I have never liked SAS much, although I did blog about how to send email from SAS using your server instead of your email client. Today I ran into an issue that strongly reinforced that lack of respect for SAS.
One of the hats I wear at work is that of a Data Analyst. Much of the data we work with is large. Quite large actually. Usually I do this work in SQL Server and move the data to SAS after the data has been rolled up and minimized a smuch as possible. This time is different, the data ended up in SAS directly, and then ended up in my share, since our SAS person recently moved on.
So, SAS is an enterprise level tool, it should handle the data just fine. The workstation is a dual proc xeon box with 2 gigs of RAM and a 400 gig striped data drive. I am confident.
The first thing I decide I want to do is do a join, called a merge in SAS, between a 73 million record dataset and another smaller dataset. In SAS, before you can do a merge, you have to actuall *sort* the dataset. Otherwise SAS gets confused. Can anyone say 'Not a real relation database engine'? I knew you could. So I start the sort process and go to lunch. I expect it to take awhile, in SQL, with proper indexes built, it would still take a bit.

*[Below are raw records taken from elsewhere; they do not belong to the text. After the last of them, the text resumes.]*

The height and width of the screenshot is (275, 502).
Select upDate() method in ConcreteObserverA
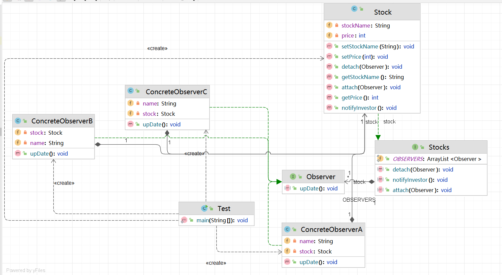pyautogui.click(x=318, y=262)
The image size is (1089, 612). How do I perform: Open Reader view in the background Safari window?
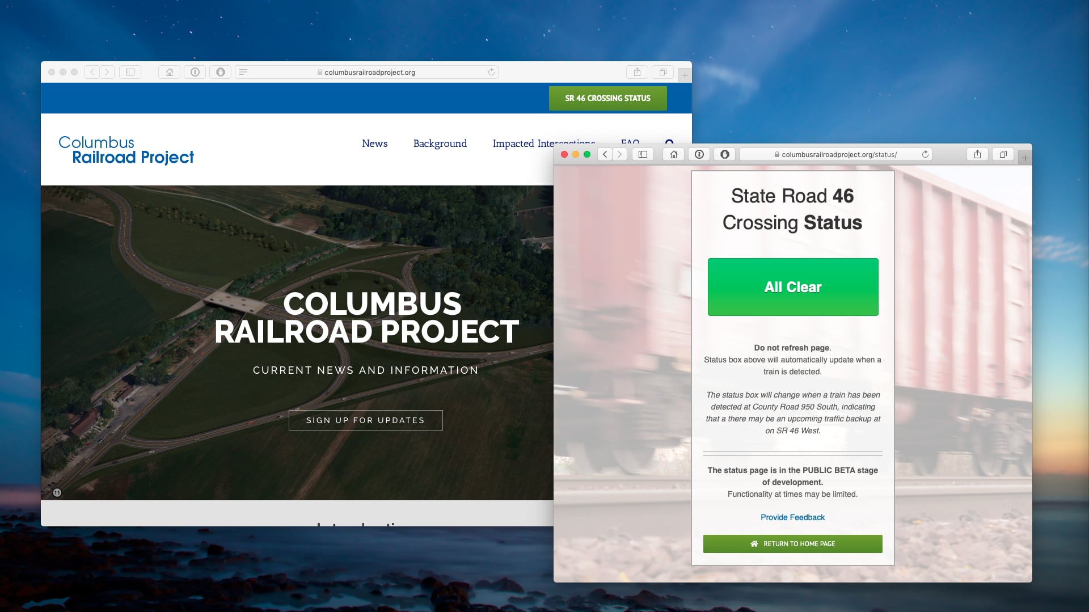(x=243, y=72)
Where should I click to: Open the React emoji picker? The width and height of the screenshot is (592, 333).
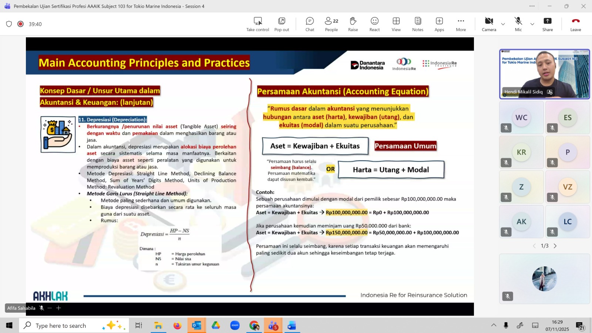(374, 24)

I get my hair cut and then go eat. My lunch is slightly longer than an hour and a half. SAS is not done. That is not a good sign.
I go work on some server things for an hour and come back. SAS is not done. I am no longer confident. The end result? SAS has some issues with the way it sorts. It filled up the whole RAID drive with its temporary data set and died. I am more lacking in confidence than anyone alive.

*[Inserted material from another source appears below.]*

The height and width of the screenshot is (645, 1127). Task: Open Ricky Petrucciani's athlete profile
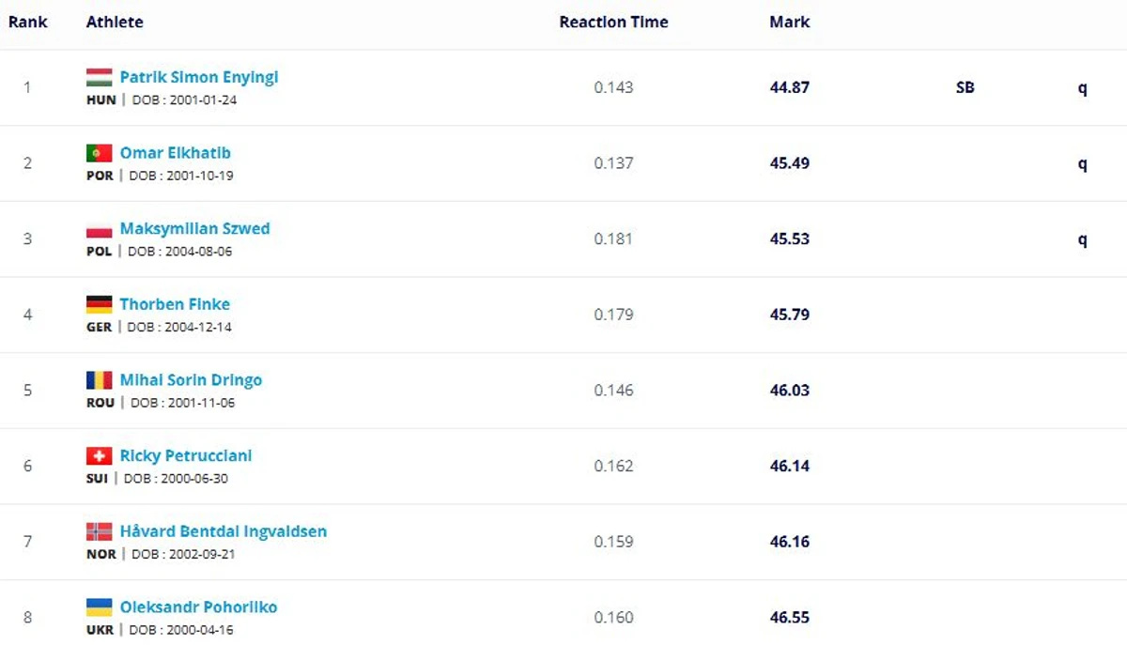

I call SAS support. I explain the issue and the immediate answer is 'Oh yeah, thats going to be ugly'. Hello? I think I know this already. They gave me a nice formula that tells me how much space is needed to do a sort.
To estimate the amount of free work disk space required for a proc sort, review the following formula:
free_bytes_required=(key_variable_length + observation_length) * number_of_observations * 4
Where:
key_variable_length: Length of sorting variable. Example: If sorting by a character variable with a length of 10, this would produce a key_variable_length of 10 bytes. A numeric variable would be 8 bytes.
obsevation_length: Total number of bytes in an observation. Add together the bytes for all variables in one observation.
number_of_observations: Total number of observations in a data set.
This does not help me solve my issue. The colums are 397 characters wide, most of the data is character, and I had enabled Unicode, which is off by default.
By my estimates, based off of the integers being 8 bytes and using 2 bytes for each unicode character, SAS will need a temp file of ~320 gigs. To sort a 28 gig file...
Fortunantly SAS allows you to build adhoc SQL code inside a PROC SQL block, unfortunantly the join has taken 2 hours so far and is still running...